Quis comprimir-se para não tocar nas generosas adiposidades da mulher e, para
isso, cruzou a perna. Até ali, no miserável banco do elétrico, se sentia
inferiorizado. Fora assim toda a sua vida!
Olhou
em redor . Reparou numa mulher que o
olhava insistentemente, com um sorriso nos lábios, cruzando os braços sob o
peito avantajado. Não a reconheceu e, com desprezo, concluiu:
«Alguma reles pega que tenta um engate!»
A sua
paragem aproximava -se.
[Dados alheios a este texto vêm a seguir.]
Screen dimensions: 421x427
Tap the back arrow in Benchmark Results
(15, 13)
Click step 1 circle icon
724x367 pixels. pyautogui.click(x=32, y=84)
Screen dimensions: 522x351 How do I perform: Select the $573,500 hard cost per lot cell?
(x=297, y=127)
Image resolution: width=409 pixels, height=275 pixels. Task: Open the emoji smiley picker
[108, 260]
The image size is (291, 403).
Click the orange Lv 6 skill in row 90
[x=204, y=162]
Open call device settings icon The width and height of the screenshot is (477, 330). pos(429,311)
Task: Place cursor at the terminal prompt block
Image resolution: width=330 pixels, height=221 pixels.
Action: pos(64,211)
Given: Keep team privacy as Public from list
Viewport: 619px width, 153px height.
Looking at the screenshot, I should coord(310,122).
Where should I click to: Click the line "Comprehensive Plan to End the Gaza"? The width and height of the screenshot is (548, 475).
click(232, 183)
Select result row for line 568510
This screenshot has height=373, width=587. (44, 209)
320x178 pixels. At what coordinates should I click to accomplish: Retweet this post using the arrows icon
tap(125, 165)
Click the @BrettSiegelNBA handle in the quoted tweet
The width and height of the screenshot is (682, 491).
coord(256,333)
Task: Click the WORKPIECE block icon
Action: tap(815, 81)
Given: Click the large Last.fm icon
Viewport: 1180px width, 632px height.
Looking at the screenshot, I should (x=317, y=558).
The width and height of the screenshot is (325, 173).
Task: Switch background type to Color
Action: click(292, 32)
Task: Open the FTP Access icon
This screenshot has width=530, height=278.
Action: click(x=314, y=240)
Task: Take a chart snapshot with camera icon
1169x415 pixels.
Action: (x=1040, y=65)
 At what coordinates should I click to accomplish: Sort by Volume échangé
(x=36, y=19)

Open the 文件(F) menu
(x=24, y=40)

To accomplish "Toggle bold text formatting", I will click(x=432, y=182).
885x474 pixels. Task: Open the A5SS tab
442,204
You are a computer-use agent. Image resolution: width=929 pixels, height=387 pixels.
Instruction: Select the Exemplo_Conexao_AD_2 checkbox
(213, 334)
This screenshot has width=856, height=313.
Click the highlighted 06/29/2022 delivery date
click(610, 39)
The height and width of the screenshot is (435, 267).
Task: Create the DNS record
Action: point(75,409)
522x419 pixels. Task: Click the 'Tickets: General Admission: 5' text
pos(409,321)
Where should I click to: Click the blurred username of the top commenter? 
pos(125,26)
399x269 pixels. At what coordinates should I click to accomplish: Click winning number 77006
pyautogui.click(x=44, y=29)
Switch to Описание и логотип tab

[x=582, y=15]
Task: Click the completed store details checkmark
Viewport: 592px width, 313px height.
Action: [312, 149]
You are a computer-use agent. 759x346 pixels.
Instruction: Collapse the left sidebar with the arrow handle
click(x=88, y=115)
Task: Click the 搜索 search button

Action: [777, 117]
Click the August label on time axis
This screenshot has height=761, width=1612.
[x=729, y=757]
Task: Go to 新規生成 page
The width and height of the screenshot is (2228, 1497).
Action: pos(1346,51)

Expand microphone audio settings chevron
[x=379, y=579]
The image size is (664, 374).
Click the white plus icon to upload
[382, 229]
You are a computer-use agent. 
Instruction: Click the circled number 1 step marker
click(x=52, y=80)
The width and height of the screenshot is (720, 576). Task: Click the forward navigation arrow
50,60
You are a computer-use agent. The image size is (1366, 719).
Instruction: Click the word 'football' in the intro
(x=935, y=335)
Levantou-se e, ao passar pela mulher, ouviu-a articular
com esforço:
-
Menino Fernando… senhor Fernando, lembra-se de mim? Eu sou a Angelina… a filha
do guarda do hospital.
Fitou-a
com incomensurável rejeição. A sua vontade foi cuspir-lhe na cara para
extravasar o sofrimento inaudito que tivera na infância e juventude.
Afinal,
Angelina entregara-se ao velho astuto, em troca de uns meros chocolates e a ele
que, com volúpia a desejara, mostrara-se arredia a aproximações,
chacoteando dele.
.
.
.
Sentiu
falta de ar e afastou-se, ignorando-a. O regresso das recordações da sua
infância era como lanças que se cravavam no meio do peito. Nunca fora capaz de
perdoar a crueldade do pai, do amigo, dos colegas, da Angelina…
Saiu
do elétrico sem sequer voltar a olhá-la e caminhou taciturno pela rua. Uma onda
de ódio eclodiu no seu peito e desejou vingança sobre o velho ancião que o
zurzira com o cinto, sentindo uma lasciva alegria ao imaginá-lo, agora indefeso,
a gotejar suor pela testa enrugada, sem se poder defender do carrasco,
indiferente ao seu pedido de misericórdia.
Como
era possível, passados tantos anos, que a presença de Angelina lhe avivasse o
sofrimento, que julgara adormecido no seu subconsciente?
Subitamente,
sentiu uma ferroada no peito, a respiração entrecortou-se e cambaleou. Caiu
desamparado e, através dos seus olhos nublados pela dor física, viu os
transeuntes rodearam-no. Mesmo no fim da vida, desorientado e assustado,
pareceu-lhe ver num deles o pai cruel e de difícil trato, mostrando-se
inflexível a castigá-lo à cinturada; noutras fisionomias, imaginou o escárnio e
a humilhação que sofrera, num dia já longínquo, ao atravessar as ruas da sua
terra natal, lacrimejante e cabisbaixo, calçado com as velhas sandálias de
salto alto da irmã – castigo imposto pelo pai.
Nada
mudara! – pareceu - lhe. A dúvida estampou-se no rosto empalidecido. Desejou a
morte com veemência para se sentir, finalmente, liberto de tão profundo
sofrimento.
Arquejou,
deu o último suspiro e a cabeça caiu inanimada no passeio da avenida!
O
«Cagarolas» morrera! Nem mesmo, no fim da sua vida, fora competente em ter quem
chorasse por ele.
Pela
sua face já lívida, a última lágrima rolou tardia e teimosa!